Marketers have been striving to figure out customers’ channel preferences for years, as they try to find the most effective and impactful way to reach prospects. Service departments are starting to ask a similar question now that executives realize the critical role customer service plays in building their brand. Service executives are trying to make it easy for their customers to conduct business, and an important part of achieving that is to allow consumers to interact in their preferred channels, even if the preference changes based on the situation.

To help provide some clarity, in Q4 2016 DMG conducted a multi-generational benchmark study of consumers’ channel preferences. We looked at how consumers of all ages reach out to businesses and how they want to be contacted by these organizations.

Study Demographics

270 consumers from 15 countries, including the US, Czech Republic, UK, Israel, Canada, Norway, the Russian Federation, Ukraine, Belgium, France, Italy, Poland, Spain, Turkey and the United Arab Emirates, responded to DMG’s study. Survey results were aligned with worldwide demographics, as 52.2% of survey participants were between the ages of 18 and 39, and 47.8% were age 40 – 60+. (Consumers who were 40 – 49 years old (Generation X), were included in the Baby Boomer category.)

Top Findings

The most striking findings in the study are:

  1. When consumers need help with a serious or time-sensitive issue, they are most likely to call, regardless of generation.
  2. Phone is the preferred communication channel when consumers want to make sure the “discussion” is understood by both parties.
  3. Millennials are less patient than Baby Boomers – if there is a serious issue that they can’t solve with self-service, they are even more likely than Boomers to call for help.
  4. The differences in channel preferences between Millennials and Boomers are closing.

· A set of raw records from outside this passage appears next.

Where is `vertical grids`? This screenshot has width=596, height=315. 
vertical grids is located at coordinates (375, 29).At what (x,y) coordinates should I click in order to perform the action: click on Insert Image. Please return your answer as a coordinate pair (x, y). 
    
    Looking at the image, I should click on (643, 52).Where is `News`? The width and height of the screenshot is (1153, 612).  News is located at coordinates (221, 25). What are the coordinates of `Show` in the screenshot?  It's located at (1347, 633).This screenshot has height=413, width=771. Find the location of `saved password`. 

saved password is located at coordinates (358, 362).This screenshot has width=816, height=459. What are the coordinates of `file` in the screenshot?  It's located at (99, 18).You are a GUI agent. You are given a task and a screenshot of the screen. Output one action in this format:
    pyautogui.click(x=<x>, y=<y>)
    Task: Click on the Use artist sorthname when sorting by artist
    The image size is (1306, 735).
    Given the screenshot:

Purpose Drives Channel Choice

Consumer channel preferences vary based on the activity and who customers are interacting with. The study found that in order to be considered leading providers of customer service, enterprises need to support the following channels (presented in order of customer preference): email, calls, text, online chat and social media. Emails and calls were almost tied at 37.4% for first choice for contacting a business to address a customer service issue. On an outbound basis, the situation is different: email is preferred over the phone, 60% vs. 21.4%. And when it comes to sales transactions, consumers’ preferred channels are web self-service, email, online chat, calls and text.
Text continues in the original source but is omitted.